== Extracted records ==
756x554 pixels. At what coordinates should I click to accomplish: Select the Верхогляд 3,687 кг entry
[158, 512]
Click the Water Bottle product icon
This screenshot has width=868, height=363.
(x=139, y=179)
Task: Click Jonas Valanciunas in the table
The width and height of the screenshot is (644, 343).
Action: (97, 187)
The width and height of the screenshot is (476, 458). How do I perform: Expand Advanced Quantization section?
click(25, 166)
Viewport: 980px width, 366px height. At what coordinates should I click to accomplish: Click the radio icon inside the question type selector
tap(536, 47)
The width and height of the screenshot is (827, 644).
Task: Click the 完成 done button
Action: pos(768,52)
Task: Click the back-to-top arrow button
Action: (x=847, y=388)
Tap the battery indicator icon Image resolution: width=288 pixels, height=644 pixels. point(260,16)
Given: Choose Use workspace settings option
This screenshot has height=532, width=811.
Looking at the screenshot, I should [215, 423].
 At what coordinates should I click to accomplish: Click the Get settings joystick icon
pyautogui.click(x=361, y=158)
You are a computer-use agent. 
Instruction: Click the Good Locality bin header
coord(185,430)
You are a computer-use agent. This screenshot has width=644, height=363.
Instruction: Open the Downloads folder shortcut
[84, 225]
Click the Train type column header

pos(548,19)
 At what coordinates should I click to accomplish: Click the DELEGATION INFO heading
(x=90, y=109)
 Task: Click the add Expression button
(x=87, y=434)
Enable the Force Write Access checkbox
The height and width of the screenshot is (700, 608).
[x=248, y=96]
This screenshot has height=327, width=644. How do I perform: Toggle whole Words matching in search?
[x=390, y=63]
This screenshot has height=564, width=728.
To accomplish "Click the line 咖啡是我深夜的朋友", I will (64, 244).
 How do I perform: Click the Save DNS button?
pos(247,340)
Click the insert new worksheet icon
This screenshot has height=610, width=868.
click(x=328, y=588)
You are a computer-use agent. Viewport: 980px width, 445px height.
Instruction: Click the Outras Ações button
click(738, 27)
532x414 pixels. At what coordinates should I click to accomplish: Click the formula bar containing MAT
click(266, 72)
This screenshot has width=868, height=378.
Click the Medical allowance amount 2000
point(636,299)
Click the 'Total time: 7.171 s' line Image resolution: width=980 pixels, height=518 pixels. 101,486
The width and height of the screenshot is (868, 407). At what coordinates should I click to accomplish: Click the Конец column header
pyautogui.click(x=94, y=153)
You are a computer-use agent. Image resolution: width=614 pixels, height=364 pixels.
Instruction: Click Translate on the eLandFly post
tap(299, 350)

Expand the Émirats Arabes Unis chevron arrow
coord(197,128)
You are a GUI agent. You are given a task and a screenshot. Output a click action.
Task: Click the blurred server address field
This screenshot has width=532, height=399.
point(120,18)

== Directions ==
Reproduce, exactly, all the lines shown above.

== Answer box ==
756x554 pixels. At what coordinates should I click to accomplish: Select the Верхогляд 3,687 кг entry
[158, 512]
Click the Water Bottle product icon
This screenshot has width=868, height=363.
(x=139, y=179)
Task: Click Jonas Valanciunas in the table
The width and height of the screenshot is (644, 343).
Action: (97, 187)
The width and height of the screenshot is (476, 458). How do I perform: Expand Advanced Quantization section?
click(25, 166)
Viewport: 980px width, 366px height. At what coordinates should I click to accomplish: Click the radio icon inside the question type selector
tap(536, 47)
The width and height of the screenshot is (827, 644).
Task: Click the 完成 done button
Action: pos(768,52)
Task: Click the back-to-top arrow button
Action: (x=847, y=388)
Tap the battery indicator icon Image resolution: width=288 pixels, height=644 pixels. point(260,16)
Given: Choose Use workspace settings option
This screenshot has height=532, width=811.
Looking at the screenshot, I should [215, 423].
 At what coordinates should I click to accomplish: Click the Get settings joystick icon
pyautogui.click(x=361, y=158)
You are a computer-use agent. 
Instruction: Click the Good Locality bin header
coord(185,430)
You are a computer-use agent. This screenshot has width=644, height=363.
Instruction: Open the Downloads folder shortcut
[84, 225]
Click the Train type column header

pos(548,19)
 At what coordinates should I click to accomplish: Click the DELEGATION INFO heading
(x=90, y=109)
 Task: Click the add Expression button
(x=87, y=434)
Enable the Force Write Access checkbox
The height and width of the screenshot is (700, 608).
[x=248, y=96]
This screenshot has height=327, width=644. How do I perform: Toggle whole Words matching in search?
[x=390, y=63]
This screenshot has height=564, width=728.
To accomplish "Click the line 咖啡是我深夜的朋友", I will (64, 244).
 How do I perform: Click the Save DNS button?
pos(247,340)
Click the insert new worksheet icon
This screenshot has height=610, width=868.
click(x=328, y=588)
You are a computer-use agent. Viewport: 980px width, 445px height.
Instruction: Click the Outras Ações button
click(738, 27)
532x414 pixels. At what coordinates should I click to accomplish: Click the formula bar containing MAT
click(266, 72)
This screenshot has width=868, height=378.
Click the Medical allowance amount 2000
point(636,299)
Click the 'Total time: 7.171 s' line Image resolution: width=980 pixels, height=518 pixels. 101,486
The width and height of the screenshot is (868, 407). At what coordinates should I click to accomplish: Click the Конец column header
pyautogui.click(x=94, y=153)
You are a computer-use agent. Image resolution: width=614 pixels, height=364 pixels.
Instruction: Click Translate on the eLandFly post
tap(299, 350)

Expand the Émirats Arabes Unis chevron arrow
coord(197,128)
You are a GUI agent. You are given a task and a screenshot. Output a click action.
Task: Click the blurred server address field
This screenshot has width=532, height=399.
point(120,18)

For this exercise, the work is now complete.